AP: Prakasam NGO on a mission to empower women through education

The TIMES trustees thoroughly scrutinise the applications and carefully select brilliant and poor background female students irrespective of their caste, religion and place.
Tati Indira Memorial Educational Society (TIMES), which is making about a change in girl child education in the state.
Tati Indira Memorial Educational Society (TIMES), which is making about a change in girl child education in the state. (Photo | Express)

ONGOLE: The educational qualifications listed after a woman’s name are more valuable than her glittering jewellery, says Tati Sarojini, the founder of Tati Indira Memorial Educational Society (TIMES), which has been making great strides in girl child education in Andhra Pradesh.

Beginning her professional journey as a chief technology officer in a US-based corporate company, Saroji along with her husband, Ravindra Babu Poonati, decided to empower women through education around nine years ago.

“We always feel proud about our education which made us what we are now and we respect the fact that education and knowledge are the key tools to flourish anyone anywhere beyond times and distances across the world,” Sarojini expressed.

Ravindra belongs to a humble agricultural background from Ravinuthala village of combined Prakasam district and Sarojini was born and brought up in a well-educated family from Vemuluripadu in Guntur district. With the help of their friends and family, the couple decided to extend a helping hand to enthusiastic and intelligent girls, who were forced to discontinue their studies due to unforeseen financial obstacles.

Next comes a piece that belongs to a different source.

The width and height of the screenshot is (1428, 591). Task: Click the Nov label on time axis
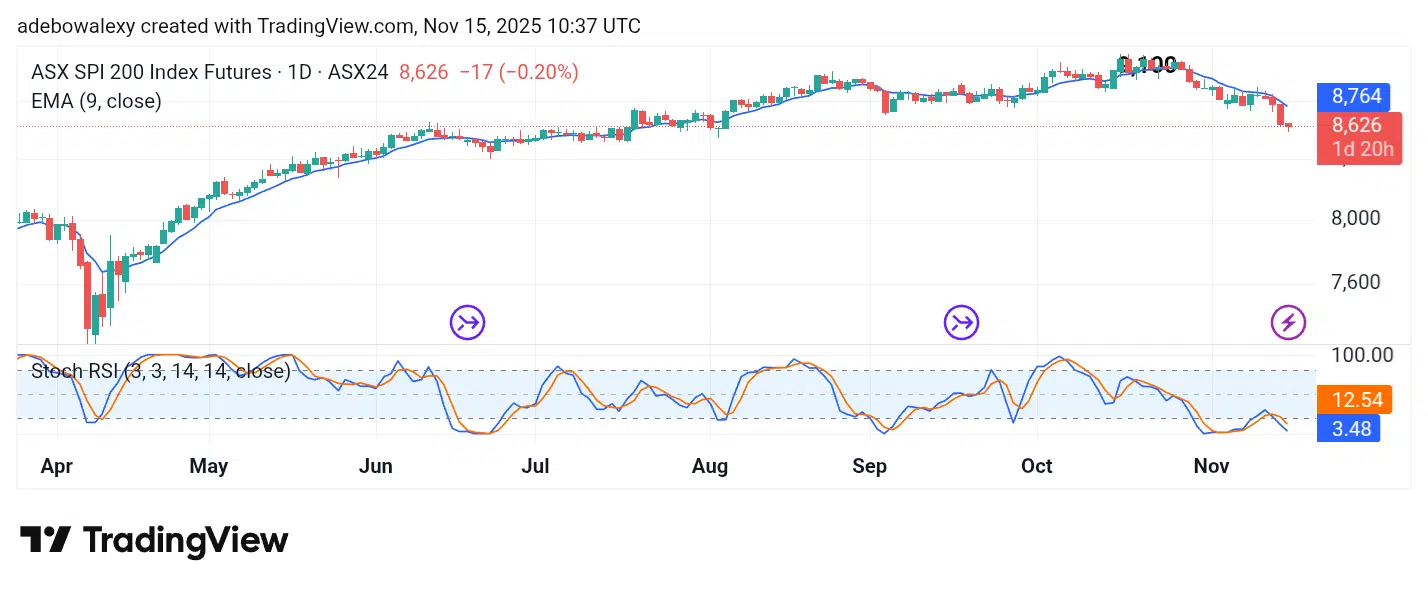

Recalling the bitter past which motivated Ravindra to extend much-needed support to the girls, he said, “My sister Aparna was energetic and had keen interest to learn new things and never missed a class during her school days. However, my family was not able to afford the expenses of education for two children and my sister had to sacrifice her studies to let me continue my higher studies. Later, she was married off at the age of 13. Not just my sister, there are several other women who had discontinued their studies due to financial hurdles and early marriage.”

Taking such stories as their inspiration and stepping stones, Ravindra and Sarojini established TIMES organisation, which was named after Sarojini’s mother, who had been instrumental in encouraging her to uplift the status of women and girl children from their financial burdens.

The organisation has been funding and providing financial support to girl students belonging to villages of combined Prakasam and Guntur districts such as Ravinuthala, Medikonduru, Nujellapalli, Duddukuru, and Pangulur villages. The TIMES trustees thoroughly scrutinise the applications and carefully select brilliant and poor background female students irrespective of their caste, religion and place. Till now, the organisation has successfully provided financial support to 40 brilliant female students.

Naming a few, Hyndavi, a resident of Aminabad in Guntur district, has completed her graduation in engineering, worked for a few months and with her savings, she went to the US and pursued her Masters. Suchitra, a resident of Daivalaravuru village of Prakasam district, completed her BTech with the financial support form TIMES and secured a position in Tata Consultancy Services (TCS), setting an example that women belonging to downtrodden families can also aim high and get successful.

Apart from this, the TIMES organisation also provided more than 220 bathroom facilities for poor people of Yanadi and Banda colonies of Ravinuthala village during the Covid-19 pandemic.

They distributed around 3,000 English grammar books and dictionaries to government school students to help improve their English language skills, including vocabulary and fluency. The organisation has been trying to promote adult education through literacy programmes in the downtrodden localities and appointed tutors to teach them in the evenings at their localities.